┌─ Material supplied

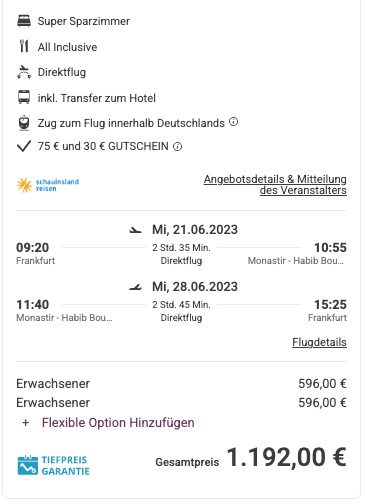This screenshot has height=504, width=365.
Task: Open Angebotsdetails & Mitteilung des Veranstalters link
Action: pyautogui.click(x=275, y=185)
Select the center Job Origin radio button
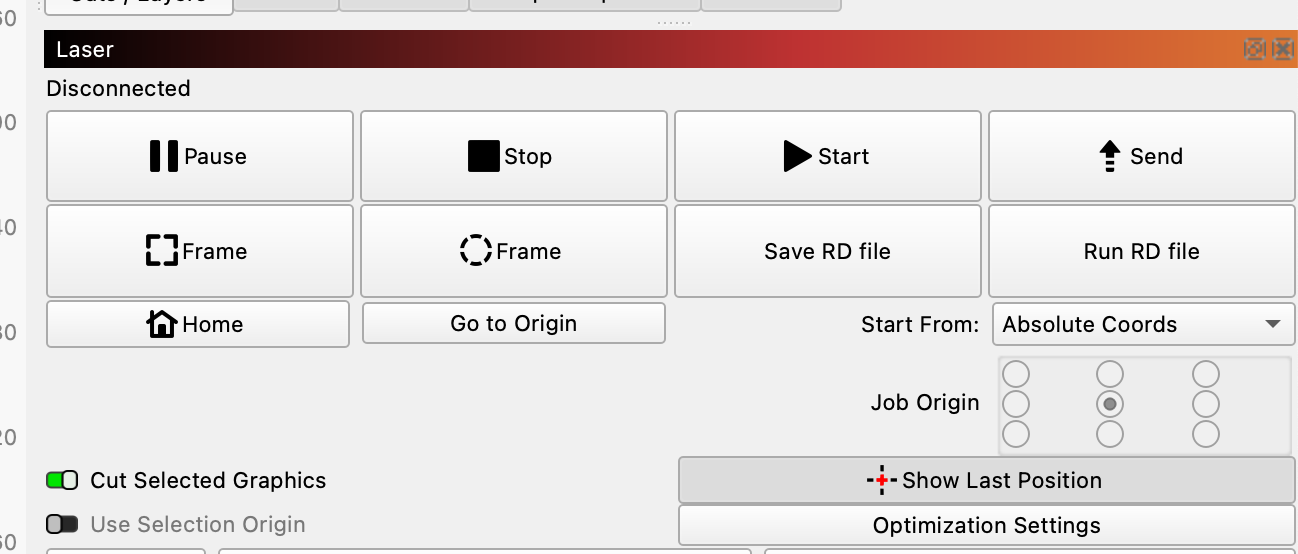1298x554 pixels. click(x=1110, y=404)

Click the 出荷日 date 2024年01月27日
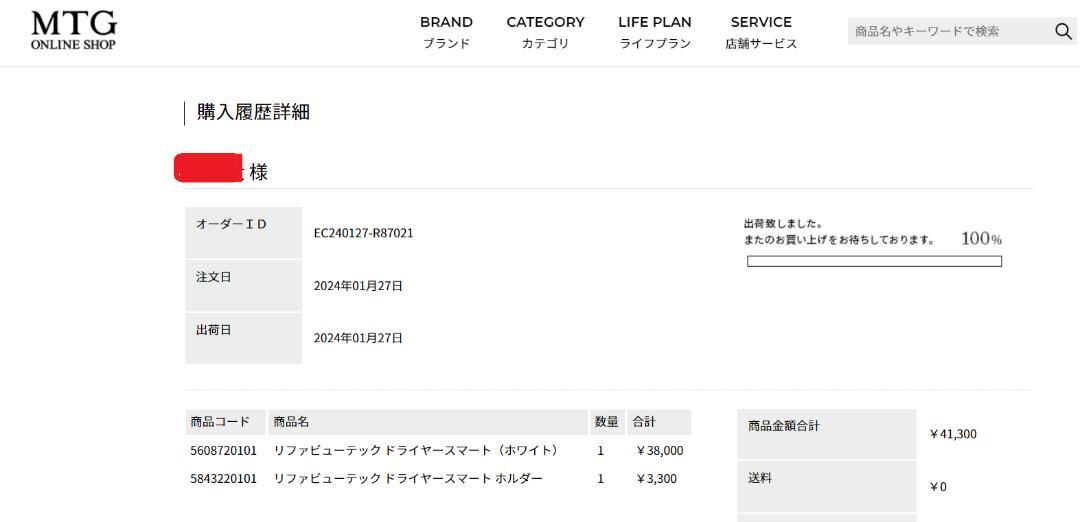358,337
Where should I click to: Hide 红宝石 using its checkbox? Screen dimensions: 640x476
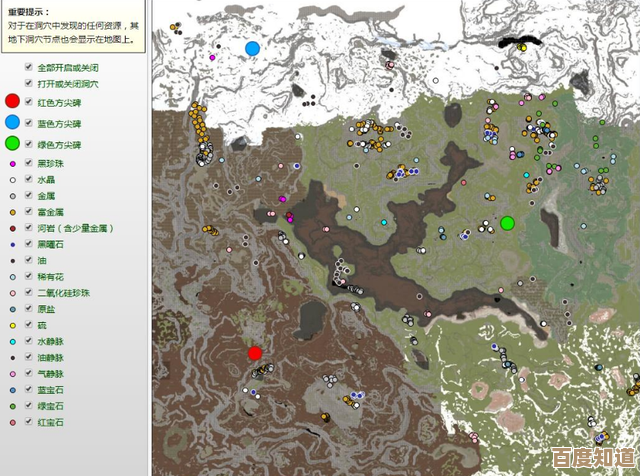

└─

### Exercise brief
Exactly the lines from the line containing "Select the center Job Origin radio button" to the end of the records need to be copied, both ends included, with pictures left out.

### Response
Select the center Job Origin radio button
1298x554 pixels. click(x=1110, y=404)

Click the 出荷日 date 2024年01月27日
358,337
Where should I click to: Hide 红宝石 using its checkbox? Screen dimensions: 640x476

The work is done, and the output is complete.